Return the lines of the entries below word for word, leaving out the pictures.

Data extracted from a collection:
>>>

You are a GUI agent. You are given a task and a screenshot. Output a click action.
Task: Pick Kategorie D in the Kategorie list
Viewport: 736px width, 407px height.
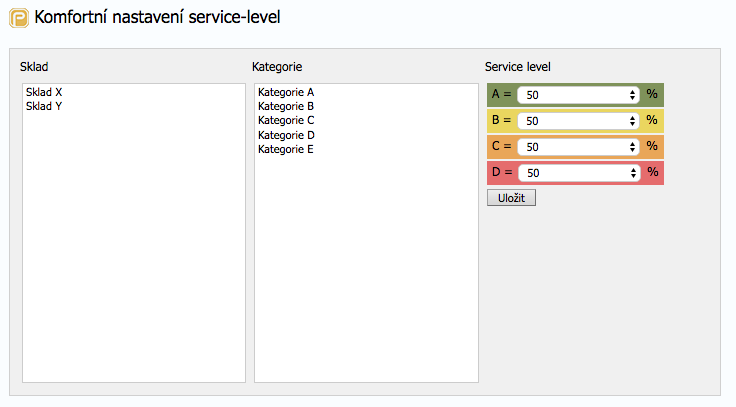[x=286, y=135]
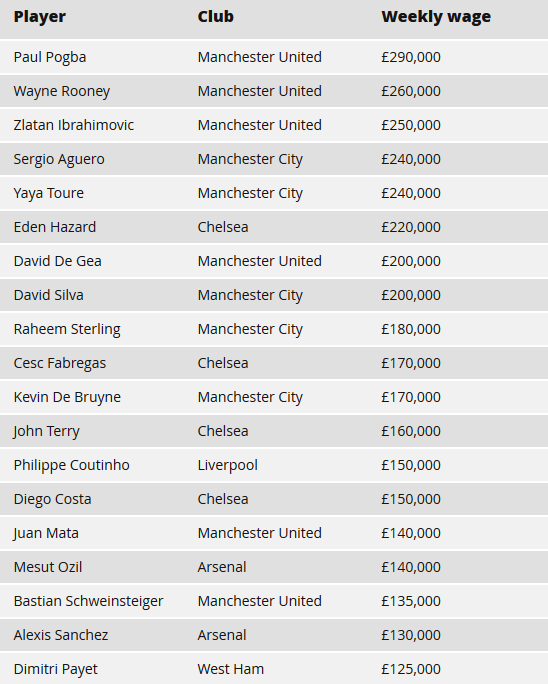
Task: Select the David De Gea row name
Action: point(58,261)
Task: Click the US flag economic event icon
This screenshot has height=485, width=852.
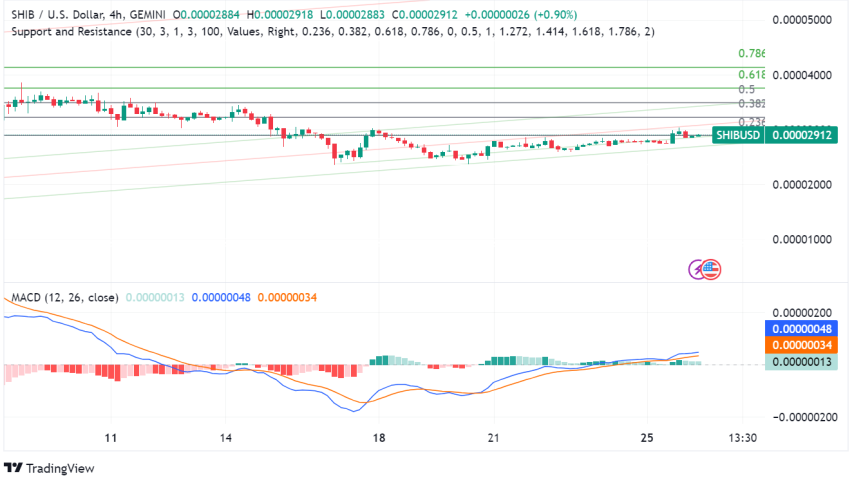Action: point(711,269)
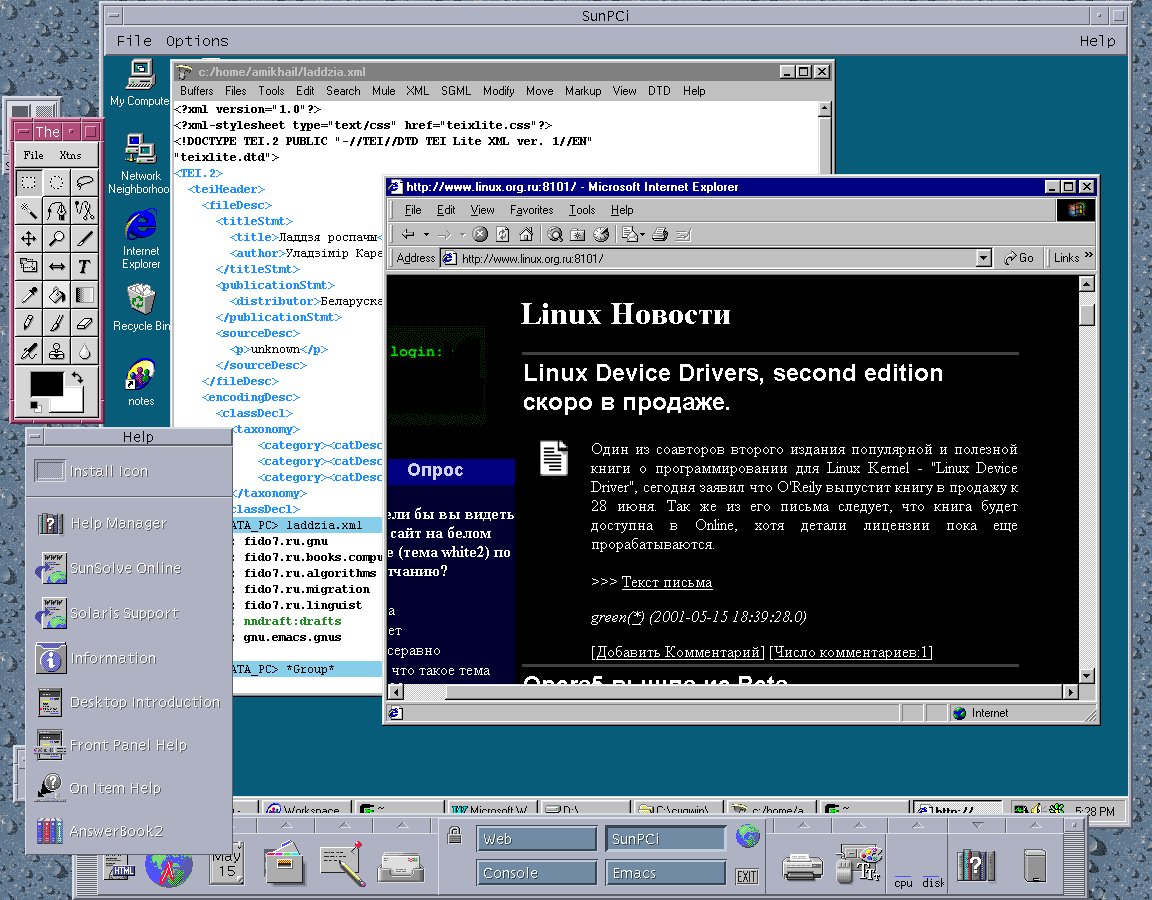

<<<

→ **Response to the exercise**:
You are a GUI agent. You are given a task and a screenshot. Output a click action.
Task: Pick Kategorie D in the Kategorie list
Viewport: 736px width, 407px height.
[x=286, y=135]
Task: Select the David De Gea row name
Action: point(58,261)
Task: Click the US flag economic event icon
This screenshot has height=485, width=852.
Action: point(711,269)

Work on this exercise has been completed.